WHAT YOU NEED TO DO: Once the pictures have been removed, repeat the remainder of the records exactly.

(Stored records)
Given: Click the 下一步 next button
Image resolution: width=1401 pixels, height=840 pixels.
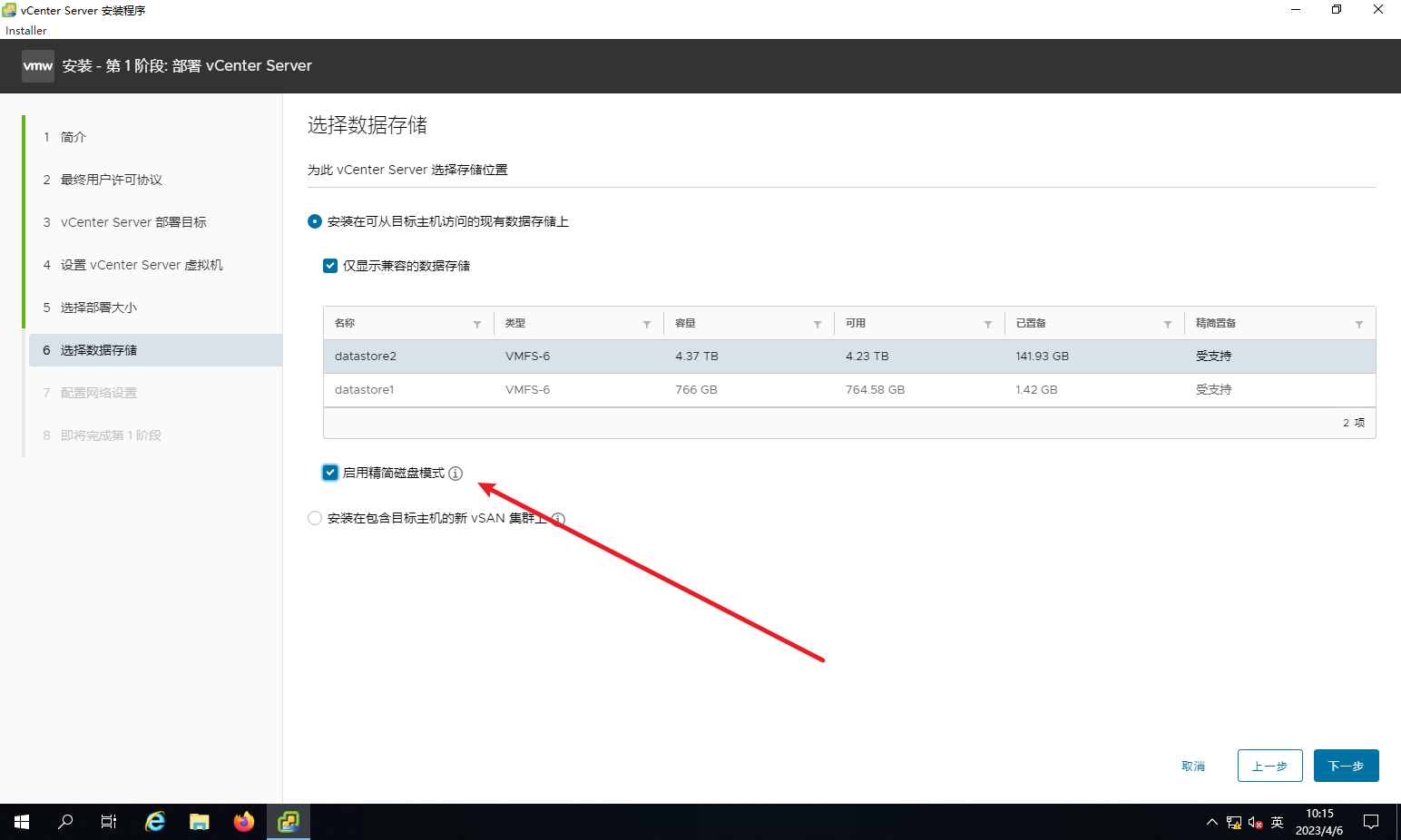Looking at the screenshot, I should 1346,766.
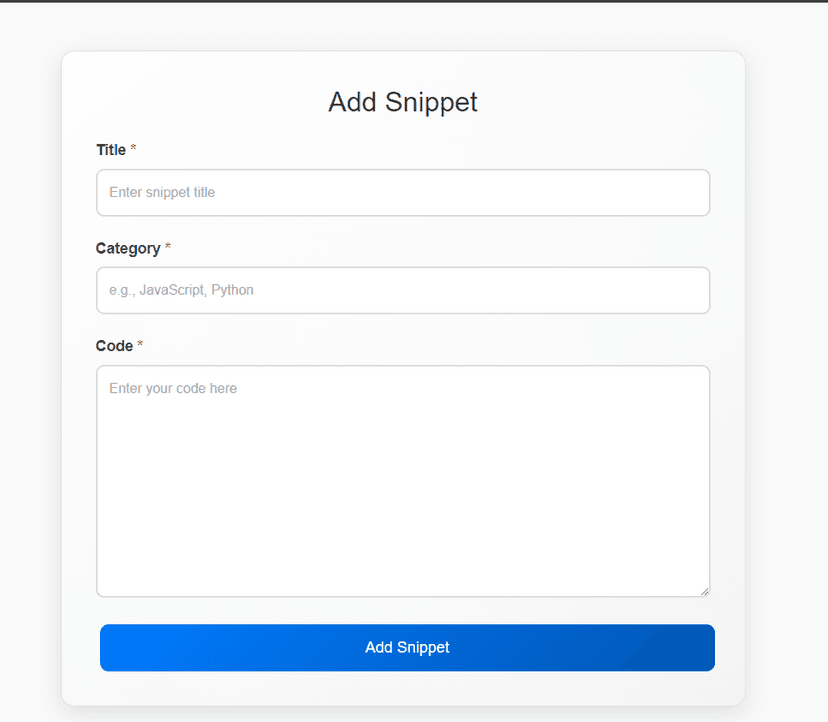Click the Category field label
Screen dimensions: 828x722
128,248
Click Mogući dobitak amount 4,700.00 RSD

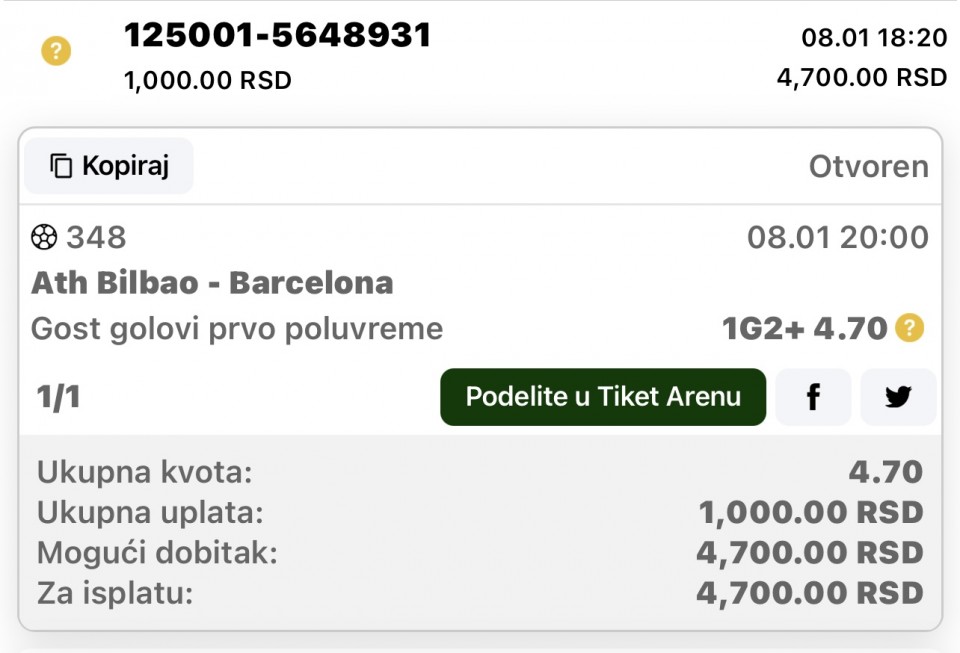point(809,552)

RESPONSE TO THE TASK:
Given: Click the 下一步 next button
Image resolution: width=1401 pixels, height=840 pixels.
Looking at the screenshot, I should 1346,766.
Click the Category field label
Screen dimensions: 828x722
128,248
Click Mogući dobitak amount 4,700.00 RSD

point(809,552)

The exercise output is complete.